Add a few well-placed slapstick moments and you’ll get the general gist of the film’s comedy. Another special mention goes to the children portraying the Darnell’s Darlings Girl Scouts — they managed to get to McCarthy and Bell’s level in terms of being funny, something relatively rare for child actors these days.

That isn’t to say that “The Boss” is flawless. The movie goes at the same pace as its trailer, jumping from scene to scene at breakneck speed, perhaps so that the viewer doesn’t lose interest, which is understandable given how recent comedies prefer to drag out jokes to uncomfortable lengths.

One could be forgiven for forgetting some of the plot points established earlier for the sake of character development or plot advancement, an example being Renault’s disappearance after the beginning of the film only to appear near the very end. Another is Michelle’s lack of real family members, who only show up when the plot deems it necessary.

While the humor isn’t as crass as the dreck that passes for comedy tends to be, there are still some moments where McCarthy tries to shock audiences just for the sake of shocking them. In the end, however, every joke gets its fair share of laughs from the audience, and that is what truly matters.

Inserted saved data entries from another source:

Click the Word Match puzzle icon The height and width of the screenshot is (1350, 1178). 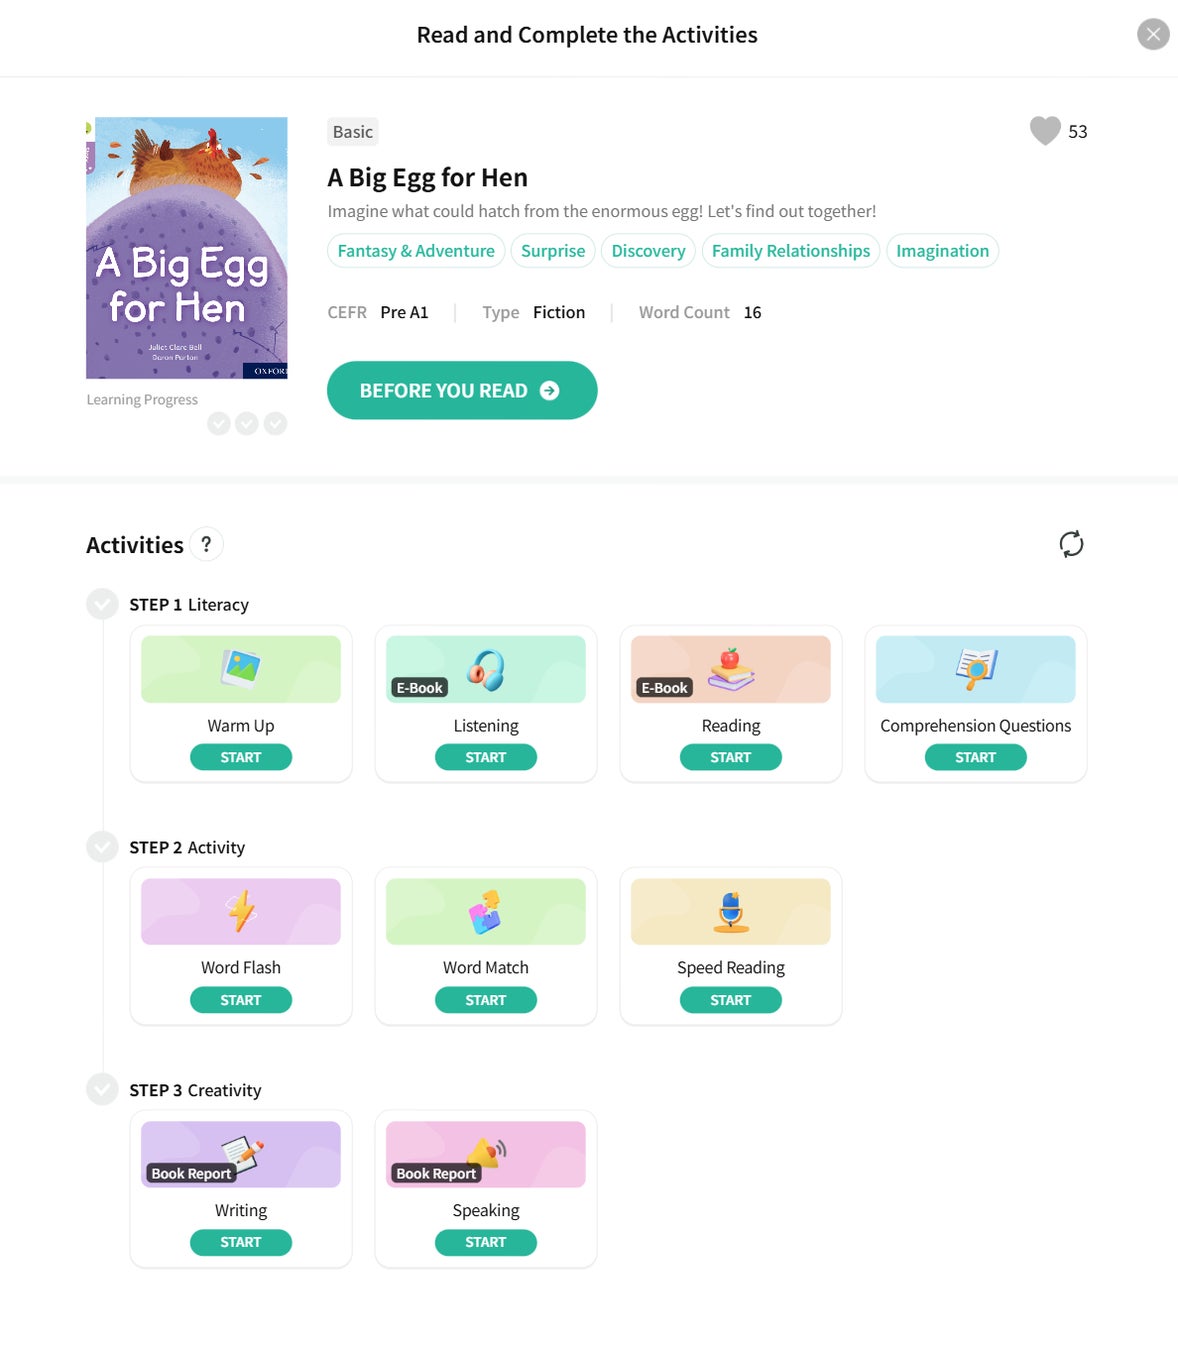tap(486, 911)
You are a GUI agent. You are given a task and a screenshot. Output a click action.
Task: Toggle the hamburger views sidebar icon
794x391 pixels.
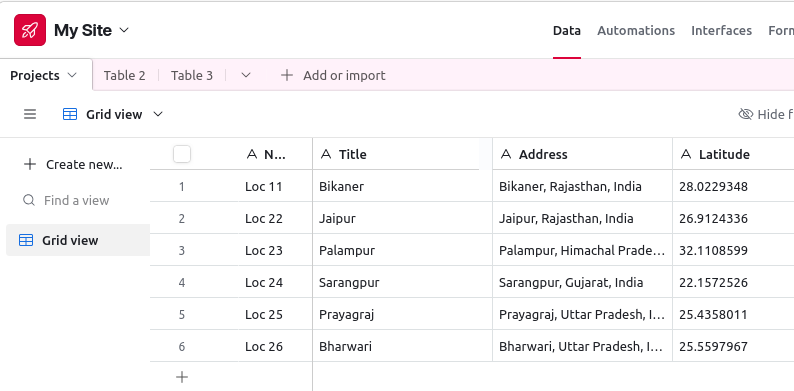(x=30, y=114)
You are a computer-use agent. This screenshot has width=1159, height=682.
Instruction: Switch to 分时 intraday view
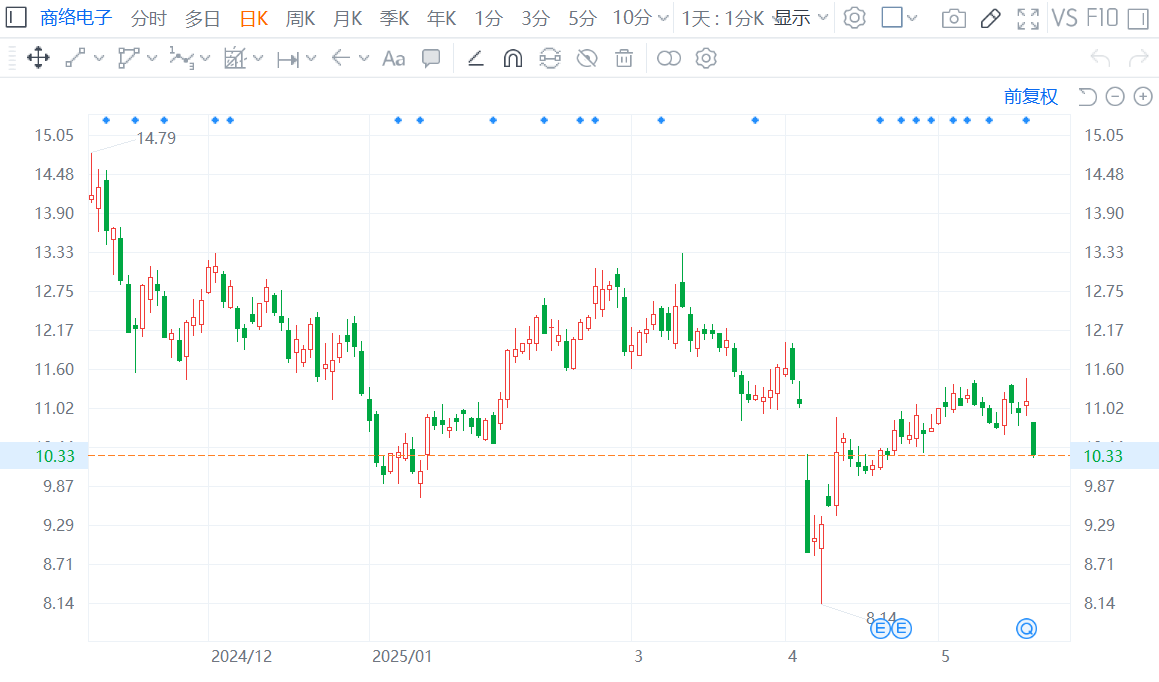coord(149,18)
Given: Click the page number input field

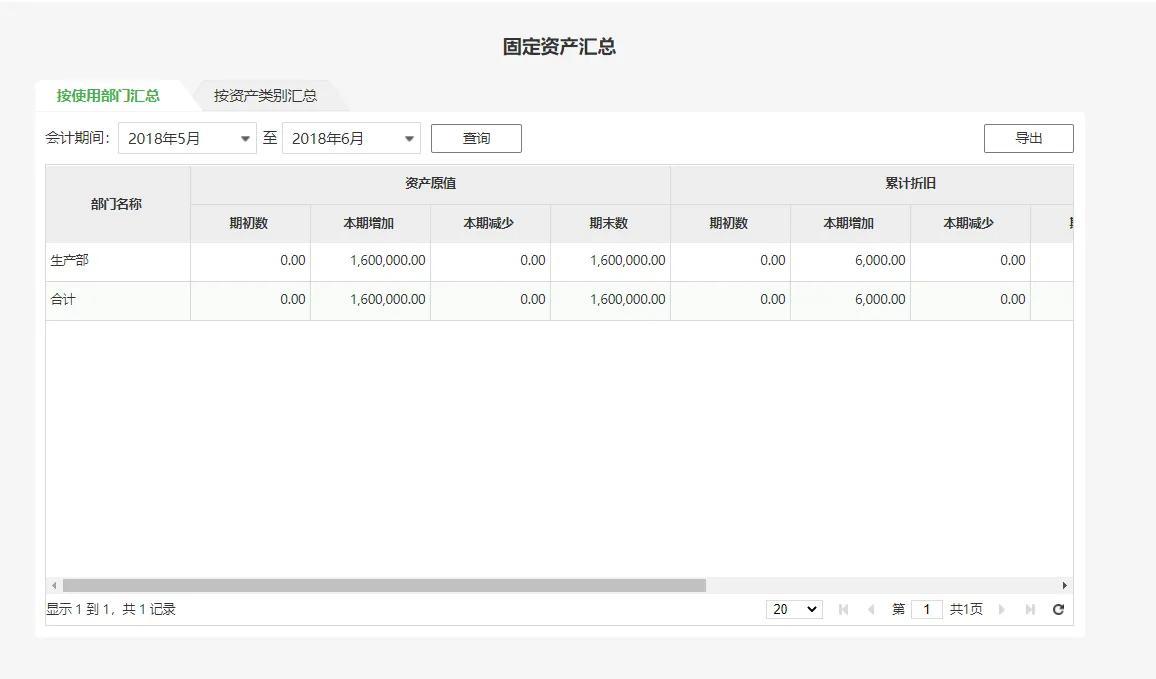Looking at the screenshot, I should click(927, 608).
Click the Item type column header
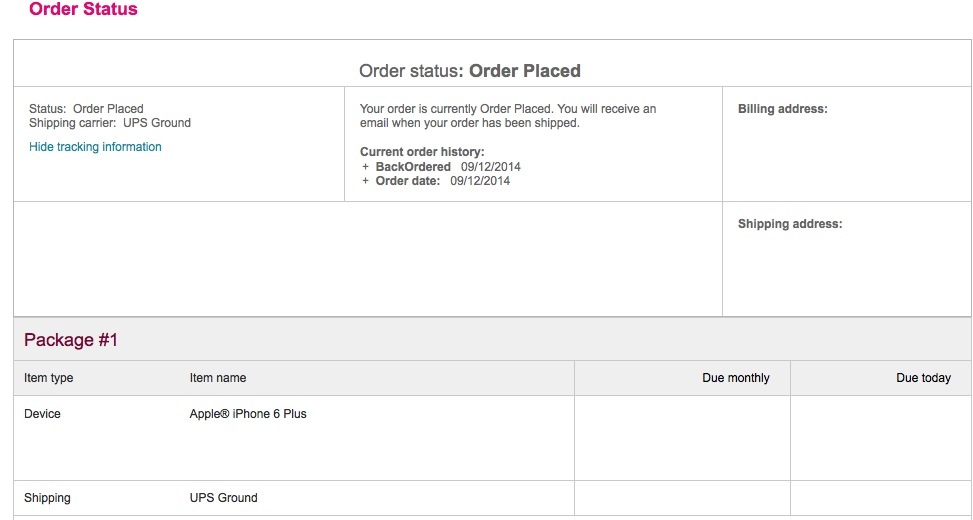This screenshot has height=520, width=973. click(49, 378)
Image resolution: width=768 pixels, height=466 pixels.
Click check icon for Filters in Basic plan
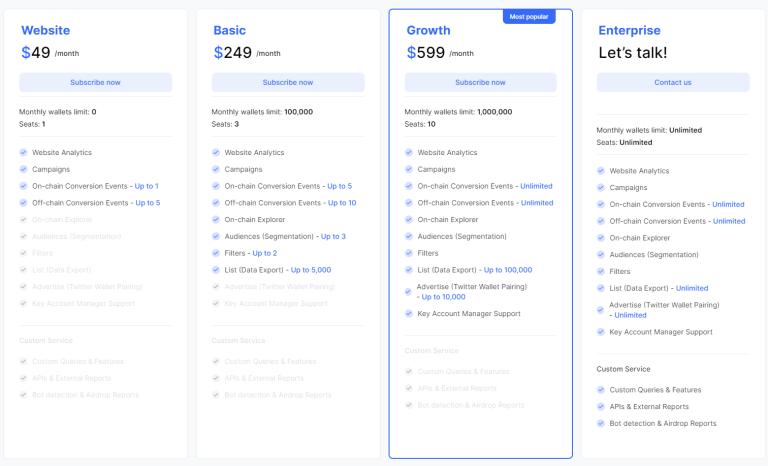click(x=216, y=253)
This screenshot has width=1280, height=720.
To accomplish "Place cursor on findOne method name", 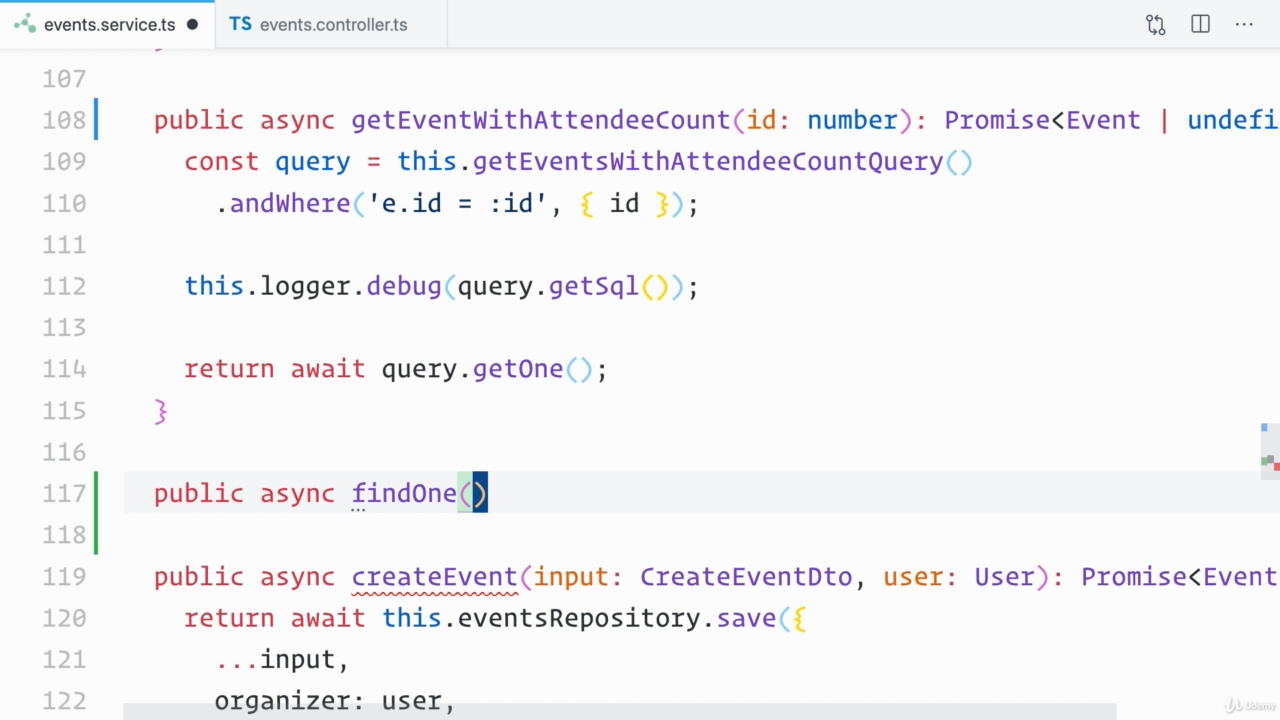I will coord(404,494).
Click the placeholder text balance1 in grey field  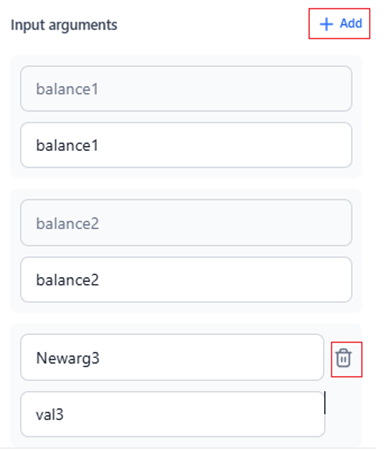coord(67,89)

While not necessarily the funniest movie of this year so far, “The Boss” solidifies itself as the best “comedy” movie. If anything, the fact that this was a project entirely created and helmed by McCarthy — something she had wanted to do since her days as an improv comedian — only makes this movie better.

If you want a slight distraction and a good laugh, this is the film for you.

“The Boss” was released Friday in theaters nationwide.